**BRIEF**
Reproduce the data below, changing each "GUI agent" to "screen assistant" and leaving everything else untouched.
---+---
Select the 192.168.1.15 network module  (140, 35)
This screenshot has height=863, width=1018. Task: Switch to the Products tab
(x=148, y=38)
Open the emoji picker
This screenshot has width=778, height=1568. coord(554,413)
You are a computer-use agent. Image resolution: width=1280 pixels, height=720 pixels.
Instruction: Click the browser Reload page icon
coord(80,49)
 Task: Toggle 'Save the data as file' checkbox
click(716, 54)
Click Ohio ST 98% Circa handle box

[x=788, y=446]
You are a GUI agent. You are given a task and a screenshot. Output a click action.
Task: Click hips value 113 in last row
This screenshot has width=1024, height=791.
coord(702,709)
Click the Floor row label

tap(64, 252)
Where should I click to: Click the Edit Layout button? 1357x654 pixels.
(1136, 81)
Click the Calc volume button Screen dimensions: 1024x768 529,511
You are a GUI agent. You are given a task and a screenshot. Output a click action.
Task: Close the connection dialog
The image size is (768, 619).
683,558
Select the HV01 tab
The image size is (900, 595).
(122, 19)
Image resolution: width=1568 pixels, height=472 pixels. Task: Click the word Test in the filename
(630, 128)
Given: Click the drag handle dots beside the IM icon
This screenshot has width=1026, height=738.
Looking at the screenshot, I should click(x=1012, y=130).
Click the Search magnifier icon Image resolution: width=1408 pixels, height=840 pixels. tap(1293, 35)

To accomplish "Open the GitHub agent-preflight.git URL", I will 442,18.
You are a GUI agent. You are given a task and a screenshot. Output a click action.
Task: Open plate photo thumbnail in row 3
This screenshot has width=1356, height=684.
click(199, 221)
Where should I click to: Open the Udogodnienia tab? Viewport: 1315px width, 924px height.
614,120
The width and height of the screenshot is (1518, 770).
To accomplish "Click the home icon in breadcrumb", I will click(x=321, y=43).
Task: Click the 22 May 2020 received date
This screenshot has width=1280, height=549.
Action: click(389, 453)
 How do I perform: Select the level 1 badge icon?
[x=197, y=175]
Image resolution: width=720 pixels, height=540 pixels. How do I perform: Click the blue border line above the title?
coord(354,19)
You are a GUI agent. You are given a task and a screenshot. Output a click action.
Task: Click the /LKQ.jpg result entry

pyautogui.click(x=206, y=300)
---+---
**SOLUTION FOR THIS PROBLEM**
Select the 192.168.1.15 network module  (140, 35)
This screenshot has height=863, width=1018. Task: Switch to the Products tab
(x=148, y=38)
Open the emoji picker
This screenshot has width=778, height=1568. coord(554,413)
You are a computer-use agent. Image resolution: width=1280 pixels, height=720 pixels.
Instruction: Click the browser Reload page icon
coord(80,49)
 Task: Toggle 'Save the data as file' checkbox
click(716, 54)
Click Ohio ST 98% Circa handle box

[x=788, y=446]
You are a screen assistant. You are given a task and a screenshot. Output a click action.
Task: Click hips value 113 in last row
This screenshot has width=1024, height=791.
coord(702,709)
Click the Floor row label

tap(64, 252)
Where should I click to: Click the Edit Layout button? 1357x654 pixels.
(1136, 81)
Click the Calc volume button Screen dimensions: 1024x768 529,511
You are a screen assistant. You are given a task and a screenshot. Output a click action.
Task: Close the connection dialog
The image size is (768, 619).
683,558
Select the HV01 tab
The image size is (900, 595).
(122, 19)
Image resolution: width=1568 pixels, height=472 pixels. Task: Click the word Test in the filename
(630, 128)
Given: Click the drag handle dots beside the IM icon
This screenshot has width=1026, height=738.
Looking at the screenshot, I should click(x=1012, y=130).
Click the Search magnifier icon Image resolution: width=1408 pixels, height=840 pixels. tap(1293, 35)

To accomplish "Open the GitHub agent-preflight.git URL", I will 442,18.
You are a screen assistant. You are given a task and a screenshot. Output a click action.
Task: Open plate photo thumbnail in row 3
This screenshot has width=1356, height=684.
click(199, 221)
Where should I click to: Open the Udogodnienia tab? Viewport: 1315px width, 924px height.
614,120
The width and height of the screenshot is (1518, 770).
To accomplish "Click the home icon in breadcrumb", I will click(x=321, y=43).
Task: Click the 22 May 2020 received date
This screenshot has width=1280, height=549.
Action: click(389, 453)
 How do I perform: Select the level 1 badge icon?
[x=197, y=175]
Image resolution: width=720 pixels, height=540 pixels. How do I perform: Click the blue border line above the title?
coord(354,19)
You are a screen assistant. You are given a task and a screenshot. Output a click action.
Task: Click the /LKQ.jpg result entry

pyautogui.click(x=206, y=300)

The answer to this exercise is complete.